Not propaganda or revisionism.  But Jon is engaged in such.


----------



## MuadDib (Oct 6, 2013)

Jefferson was an advocate for religious freedom as evidenced by the Virginia Statutes for Religious Freedom. He was also an advocate for the separation of church and state, as evidenced by his letter to the Danbury Baptists. 

I think we would find that many of the things the progressives and atheists are doing these days violate his beliefs on religious freedom. It was never his intent to exclude religious displays. The Founders simply didn't want an official state religion that would repeat the problems with the Anglican church.


----------



## Sallow (Oct 6, 2013)

jon_berzerk said:


> anyone want to read some lefty propaganda
> 
> 
> check it out
> ...



Yeah..it's not like the Prophet Mohammed doesn't appear on a relief in the Supreme court or anything.

Court's Depiction of Muhammad Assailed - Los Angeles Times

Oh wait..


----------



## peach174 (Oct 6, 2013)

Old Rocks said:


> Our Founding Fathers included Islam - Salon.com
> 
> He] sais &#8220;neither Pagan nor Mahamedan [Muslim] nor Jew ought to be excluded from the civil rights of the Commonwealth because of his religion.&#8221;&#8232; &#8212; Thomas Jefferson, quoting John Locke, 1776&#8232;
> 
> ...




What a bunch of lies and revisionist of history.

Jefferson bought a Koran because he could not believe that a religious holy book would tell their followers to kill if you did not become a Muslim.

In March 1785, Thomas Jefferson and John Adams went to London to negotiate with Tripoli's envoy, Ambassador Sidi Haji Abdrahaman (or Sidi Haji Abdul Rahman Adja). When they inquired "concerning the ground of the pretensions to make war upon nations who had done them no injury", the ambassador replied:


It was written in their Koran, that all nations which had not acknowledged the Prophet were sinners, whom it was the right and duty of the faithful to plunder and enslave & kill; and that every Muslim who was slain in this warfare was sure to go to paradise. He said, also, that the man who was the first to board a vessel had one slave over and above his share, and that when they sprang to the deck of an enemy's ship, every sailor held a dagger in each hand and a third in his mouth; which usually struck such terror into the foe that they cried out for quarter at once.
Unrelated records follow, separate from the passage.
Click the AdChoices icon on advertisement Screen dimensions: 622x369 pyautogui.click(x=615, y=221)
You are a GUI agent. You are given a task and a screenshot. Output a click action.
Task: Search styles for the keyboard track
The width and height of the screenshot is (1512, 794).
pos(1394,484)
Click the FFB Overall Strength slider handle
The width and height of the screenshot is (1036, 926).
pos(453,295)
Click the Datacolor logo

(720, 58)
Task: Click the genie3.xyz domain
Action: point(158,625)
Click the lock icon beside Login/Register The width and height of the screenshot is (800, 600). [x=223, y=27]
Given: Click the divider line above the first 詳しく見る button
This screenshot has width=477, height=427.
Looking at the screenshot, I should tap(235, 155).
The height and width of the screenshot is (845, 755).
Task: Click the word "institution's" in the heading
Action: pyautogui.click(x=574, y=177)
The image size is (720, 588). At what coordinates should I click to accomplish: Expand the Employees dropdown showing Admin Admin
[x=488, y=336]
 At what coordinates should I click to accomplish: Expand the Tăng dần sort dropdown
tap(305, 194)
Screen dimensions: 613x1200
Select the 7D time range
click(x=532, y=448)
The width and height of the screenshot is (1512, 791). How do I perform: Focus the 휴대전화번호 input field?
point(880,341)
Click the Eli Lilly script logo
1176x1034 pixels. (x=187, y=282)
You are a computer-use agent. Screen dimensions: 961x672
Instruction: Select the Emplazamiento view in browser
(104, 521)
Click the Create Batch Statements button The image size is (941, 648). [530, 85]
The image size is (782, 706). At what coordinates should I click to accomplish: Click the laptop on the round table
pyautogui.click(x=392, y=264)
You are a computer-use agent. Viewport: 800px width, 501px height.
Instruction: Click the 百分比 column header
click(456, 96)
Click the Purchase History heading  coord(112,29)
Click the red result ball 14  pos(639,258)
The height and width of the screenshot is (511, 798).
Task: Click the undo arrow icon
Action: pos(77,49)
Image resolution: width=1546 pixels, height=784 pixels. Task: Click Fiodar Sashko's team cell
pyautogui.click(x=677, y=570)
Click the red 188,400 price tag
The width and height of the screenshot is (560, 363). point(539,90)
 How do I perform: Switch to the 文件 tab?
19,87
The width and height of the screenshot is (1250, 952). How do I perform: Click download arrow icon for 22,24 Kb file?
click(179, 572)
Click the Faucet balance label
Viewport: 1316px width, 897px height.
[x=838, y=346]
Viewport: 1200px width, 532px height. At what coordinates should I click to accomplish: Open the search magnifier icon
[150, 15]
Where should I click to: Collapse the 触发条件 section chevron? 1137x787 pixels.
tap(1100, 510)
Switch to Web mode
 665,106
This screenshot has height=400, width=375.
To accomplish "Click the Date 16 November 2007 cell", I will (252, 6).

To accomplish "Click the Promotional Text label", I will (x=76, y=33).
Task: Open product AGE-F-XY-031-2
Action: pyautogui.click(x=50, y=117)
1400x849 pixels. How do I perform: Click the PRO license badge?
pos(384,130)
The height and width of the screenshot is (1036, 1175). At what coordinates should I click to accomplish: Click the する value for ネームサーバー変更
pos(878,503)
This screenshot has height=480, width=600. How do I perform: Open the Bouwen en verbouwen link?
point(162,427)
Jefferson reported the conversation to Secretary of Foreign Affairs John Jay, who submitted the Ambassador's comments and offer to Congress. Jefferson argued that paying tribute would encourage more attacks. Although John Adams agreed with Jefferson, he believed that circumstances forced the U.S. to pay tribute until an adequate navy could be built. The U.S. had just fought an exhausting war, which put the nation deep in debt. Federalist and Anti-Federalist forces argued over the needs of the country and the burden of taxation. Jefferson's own Democratic-Republicans and anti-navalists believed that the future of the country lay in westward expansion, with Atlantic trade threatening to siphon money and energy away from the new nation on useless wars in the Old World. The U.S. paid Algiers the ransom, and continued to pay up to $1 million per year over the next 15 years for the safe passage of American ships or the return of American hostages. A $1 million payment in ransom and tribute to the privateering states would have amounted to approximately ten percent of the U.S. government's annual revenues in 1800.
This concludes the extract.